[Saved entries]
- - - - -

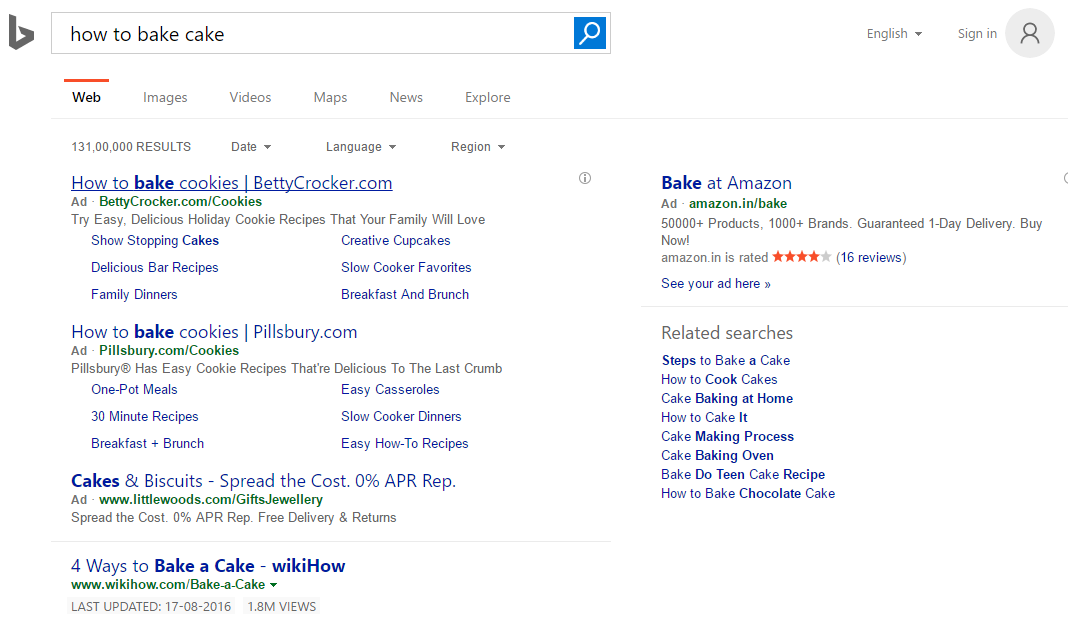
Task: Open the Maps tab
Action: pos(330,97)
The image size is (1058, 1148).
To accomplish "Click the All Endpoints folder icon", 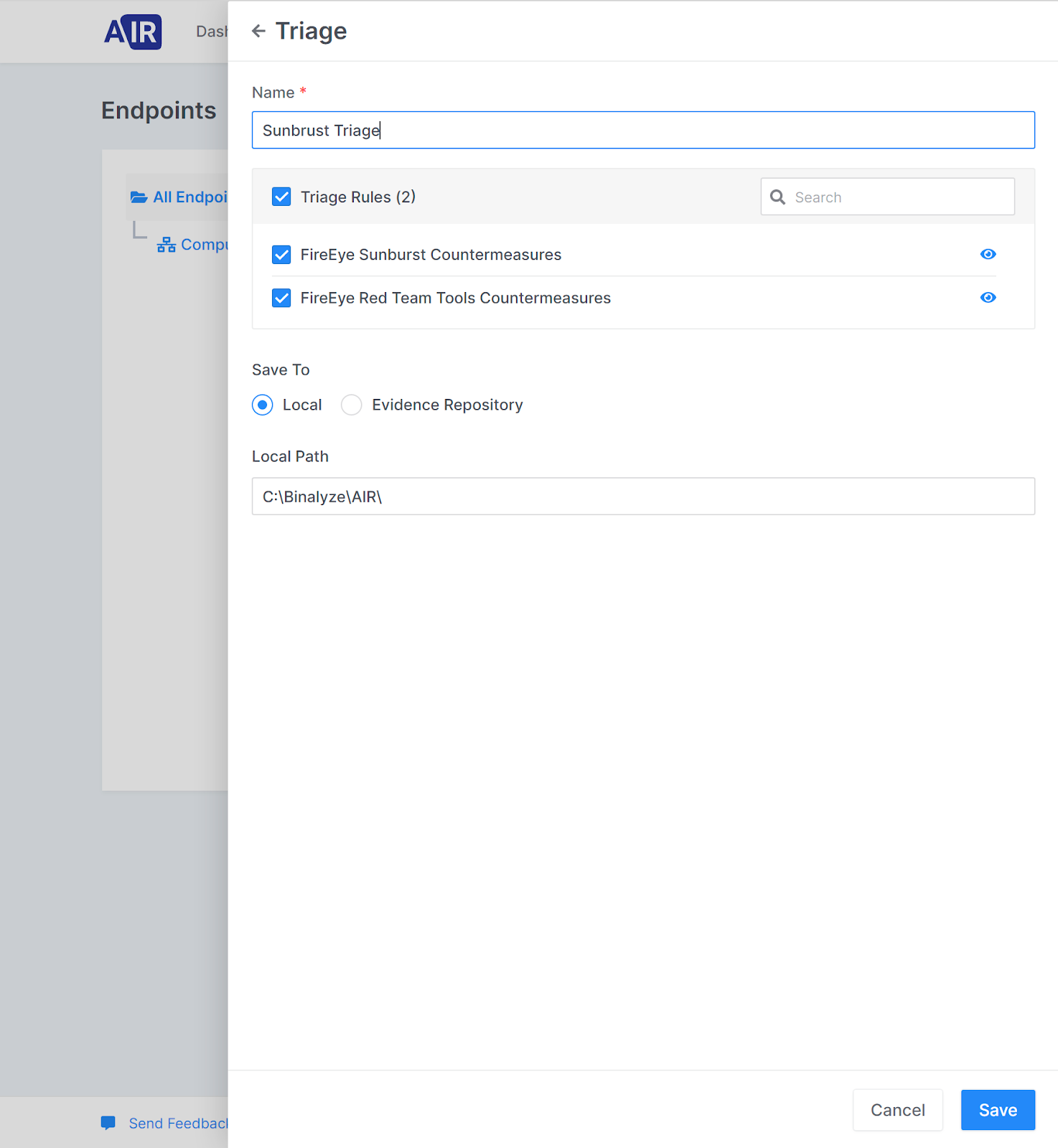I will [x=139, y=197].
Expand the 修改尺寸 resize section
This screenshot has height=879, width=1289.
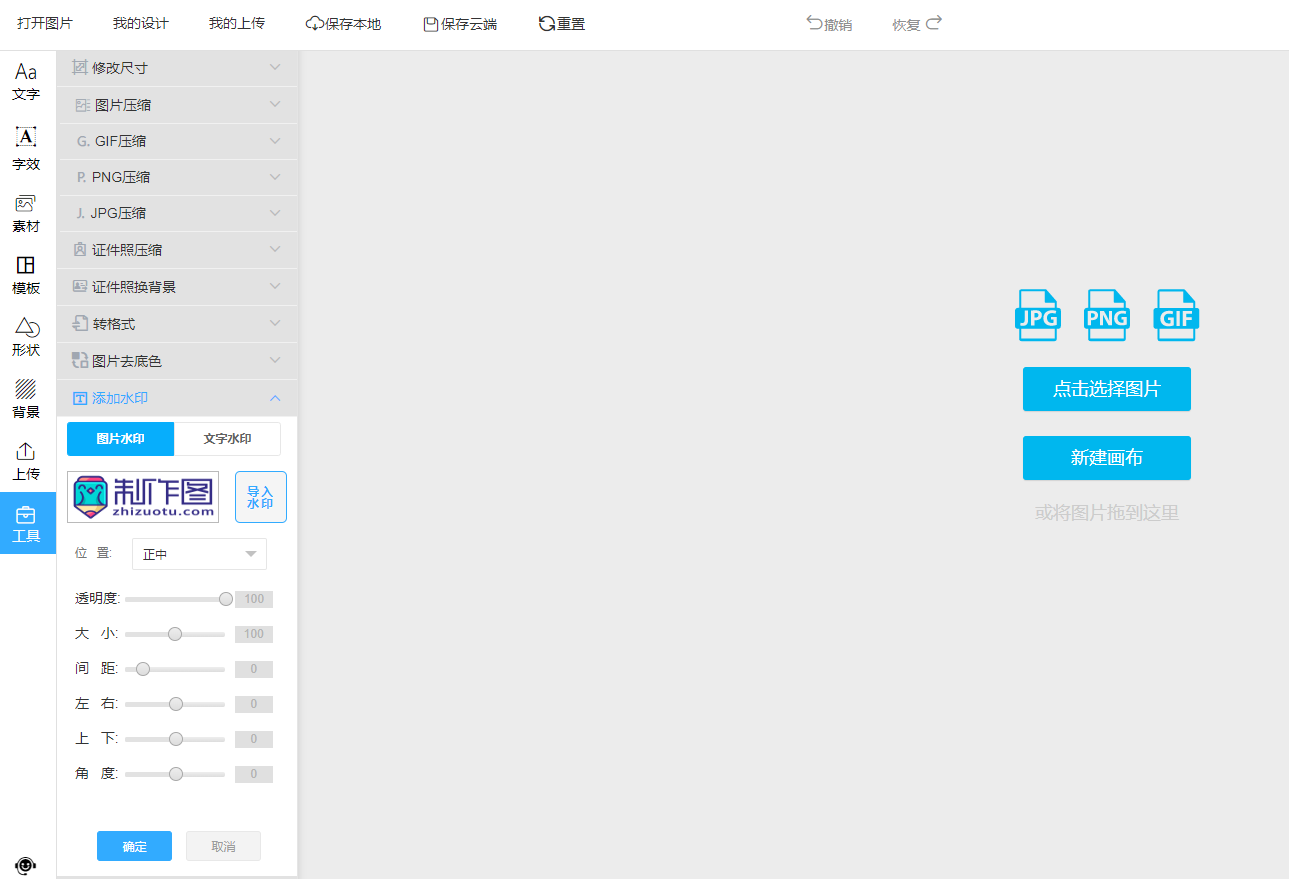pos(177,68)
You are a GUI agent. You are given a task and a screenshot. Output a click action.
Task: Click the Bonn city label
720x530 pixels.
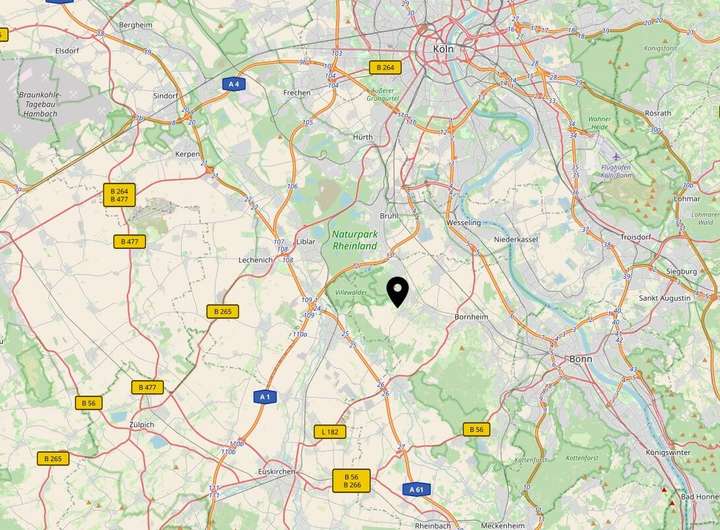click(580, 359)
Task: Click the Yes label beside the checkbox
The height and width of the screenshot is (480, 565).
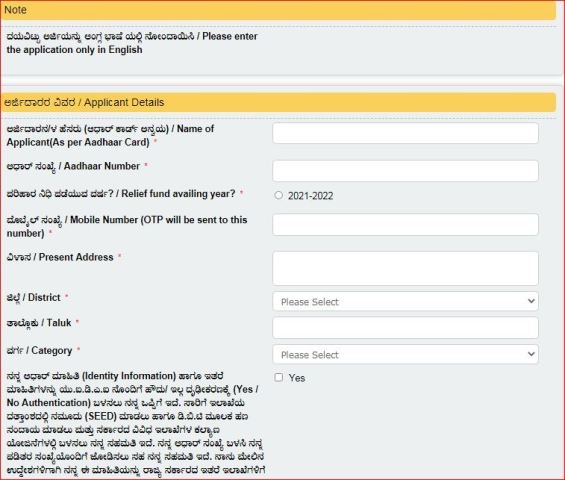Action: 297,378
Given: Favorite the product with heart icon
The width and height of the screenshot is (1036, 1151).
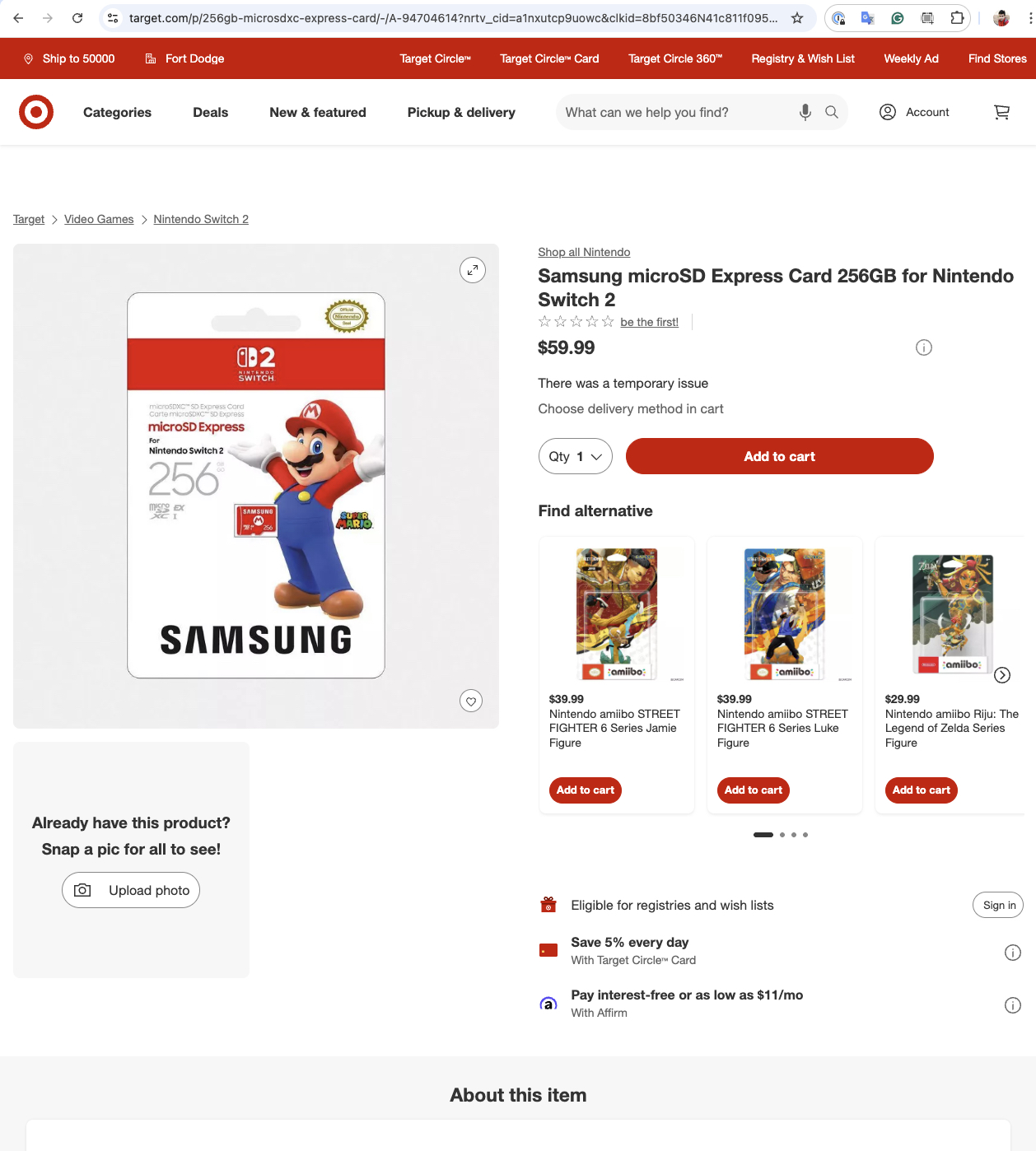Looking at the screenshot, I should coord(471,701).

- - - - -

[PROBLEM TO SOLVE]: What is needed is every line of the records above that contains the word "label".

[TASK SOLUTION]:
Task: Click the Bonn city label
Task: Click the Yes label beside the checkbox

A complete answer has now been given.